## PROBLEM DETAILS
What is needed is an exact transcription of the line with "Je refuse (62, 2521)" and all the lines that follow it in the entries below; add nothing else.

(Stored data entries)
[Start of section]
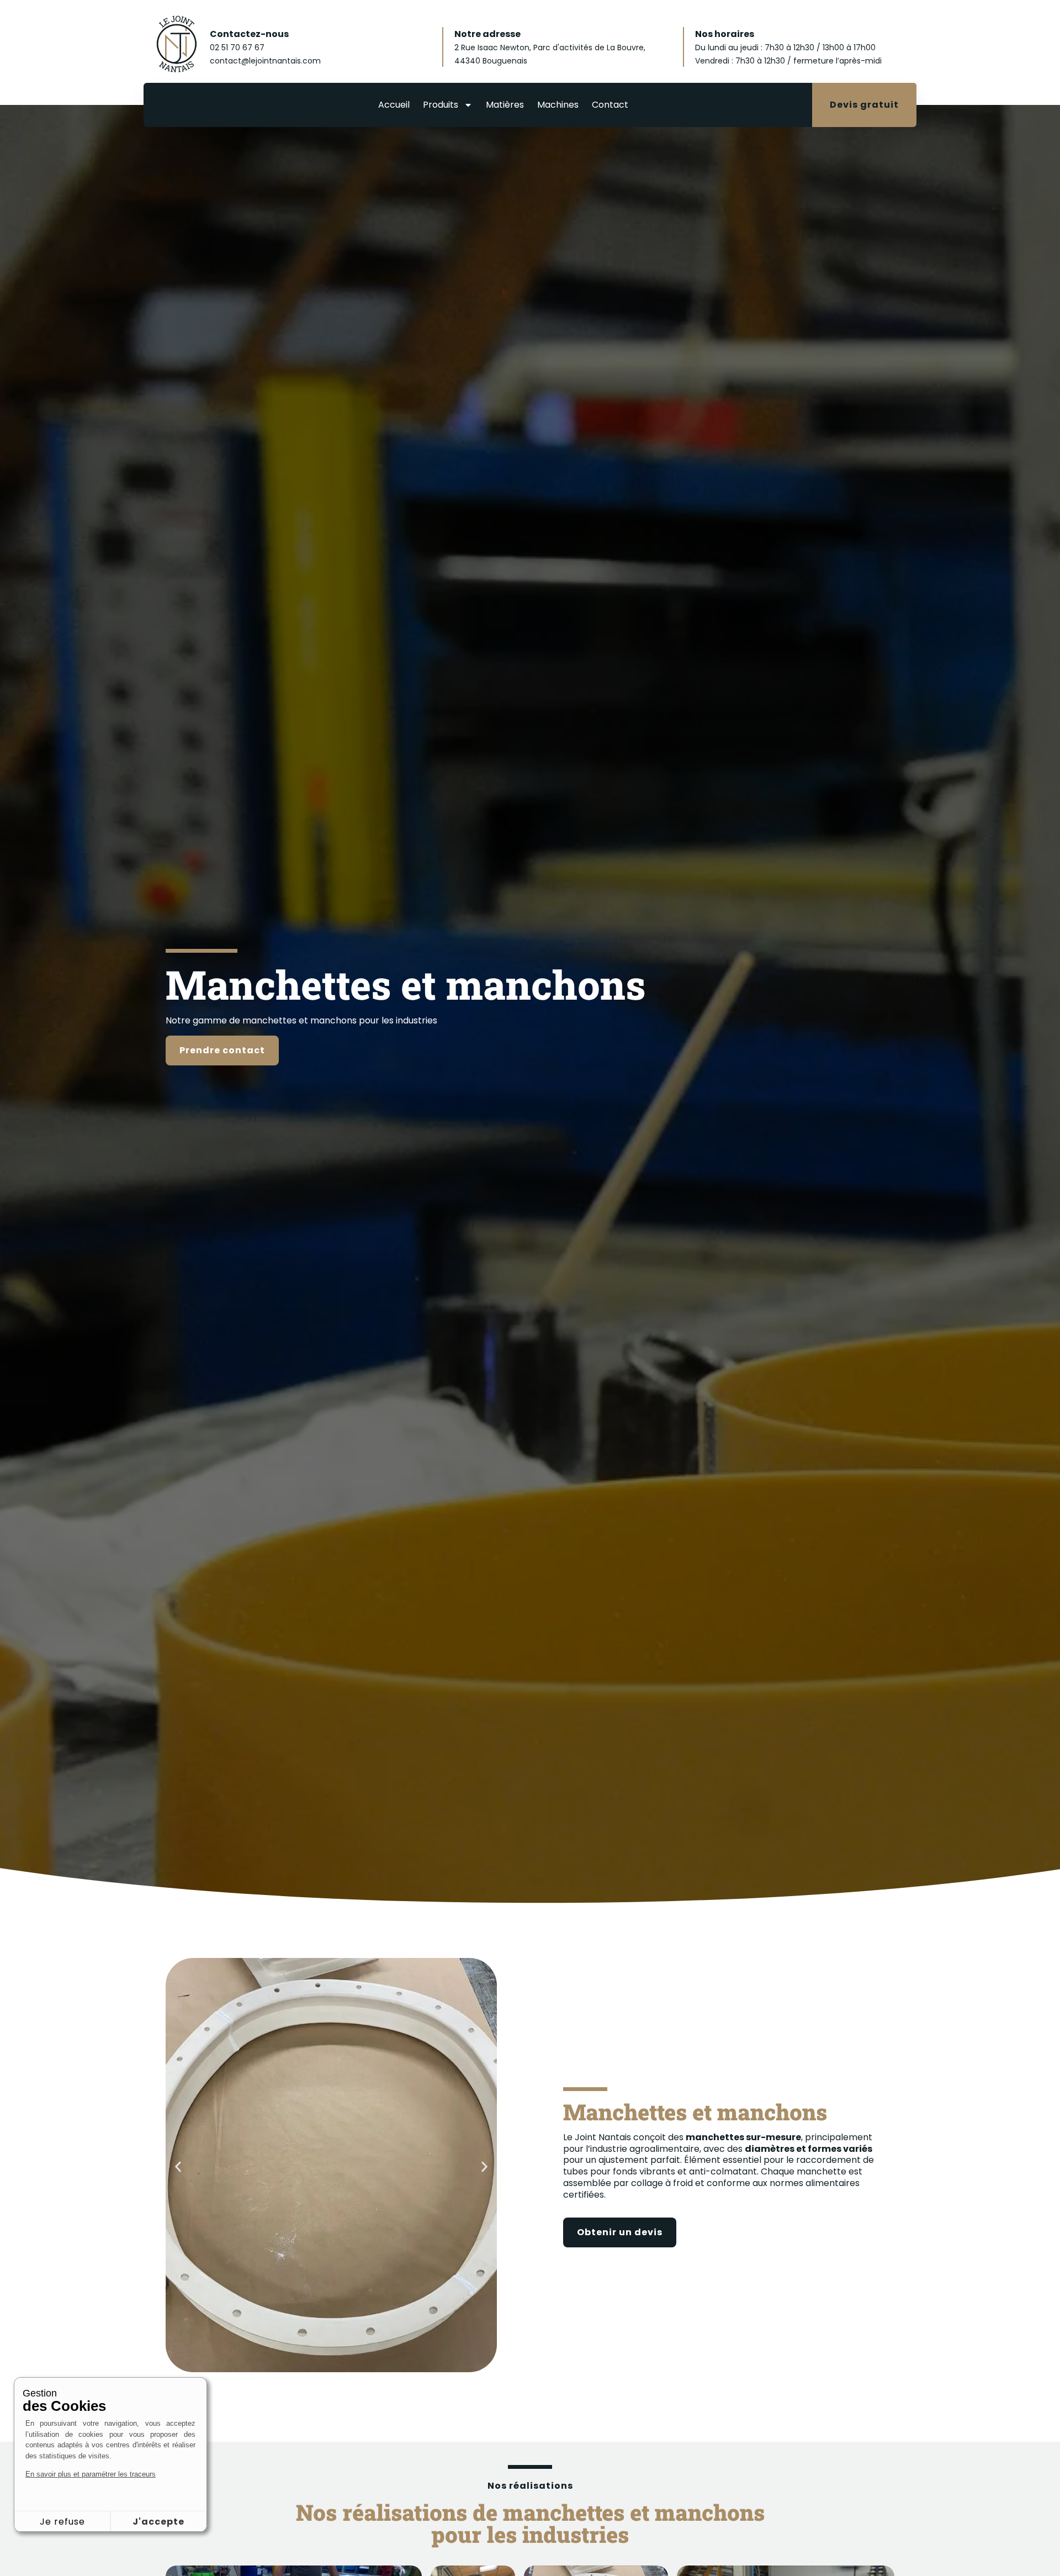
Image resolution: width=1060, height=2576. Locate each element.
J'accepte (158, 2521)
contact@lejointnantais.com (265, 60)
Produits (440, 104)
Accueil (394, 104)
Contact (610, 104)
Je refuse (62, 2521)
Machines (558, 104)
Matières (505, 104)
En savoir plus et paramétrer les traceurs (90, 2474)
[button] (178, 2166)
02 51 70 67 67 (237, 47)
[End of section]
## TASK ANSWER
Je refuse (62, 2521)
Machines (558, 104)
Matières (505, 104)
En savoir plus et paramétrer les traceurs (90, 2474)
[button] (178, 2166)
02 51 70 67 67 (237, 47)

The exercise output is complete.